Pick up the passage on Adidas's airless sports ball patent after its final sentence and carry it forward.
[[ PROVIDED PASSAGE, beginning ]]
Over five decades later, Adidas continues to supply the single most important piece of equipment to the World Cup. Now the German sportswear giant seeks to redefine the soccer ball again. This time, Adidas wants to change its inner workings, and do the same for many other sports balls.

In its U.S. patent application, Adidas describes a replacement for traditional inflated sports balls, which tend to lose pressure over time and with use. Currently, tennis balls require disposal; and soccer balls, basketballs, or volleyballs require reinflation. All this while carrying the risk of leakage and puncture.

Adidas’s design may still feature a surface layer of rubber or leather, to grant water and abrasion resistance as well as resilience for low deformations. The innovation is in the lattice structure below the surface, comprising beams connected at the ends.

A geometric sphere with an intricate lattice pattern is centered against a plain, light background.

Adidas says the structure is designed to support balanced, high-performance sports balls with consistent bouncing and rebound properties. It builds upon past attempts at airless sports balls with processes like 3D printing and materials like foam.
[[ PROVIDED PASSAGE, end ]]
[[ INFORMATION SHOWN, beginning ]]
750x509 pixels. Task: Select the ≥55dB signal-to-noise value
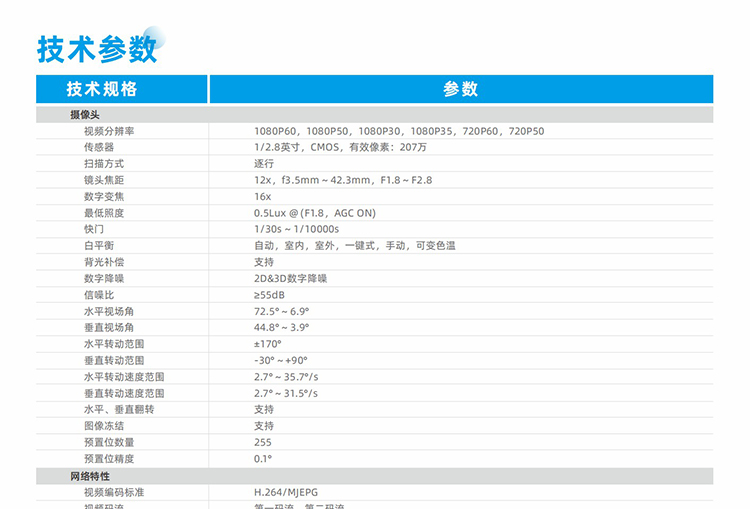point(270,295)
[[ INFORMATION SHOWN, end ]]
RESULT OF THE TASK:
The application touts the lattice structure’s myriad of design options, which means any particular sports ball’s properties and feel can be tailored to a customer’s requirements. This includes modifying a ball’s weight distribution to engineer its angular momentum of inertia. Evenly distributed lattice cells also mean the ball is perfectly balanced, and the beams that form the lattice can be substituted for tubes to lessen a ball’s weight even further.

If the airless sports ball patent is granted and the lattice approach it describes is adopted, Adidas may take yet another step in the evolution of soccer ball design. For sporting goods at large, the company may also be able to convert and corner a hefty portion of the $3.59-billion inflatable ball market.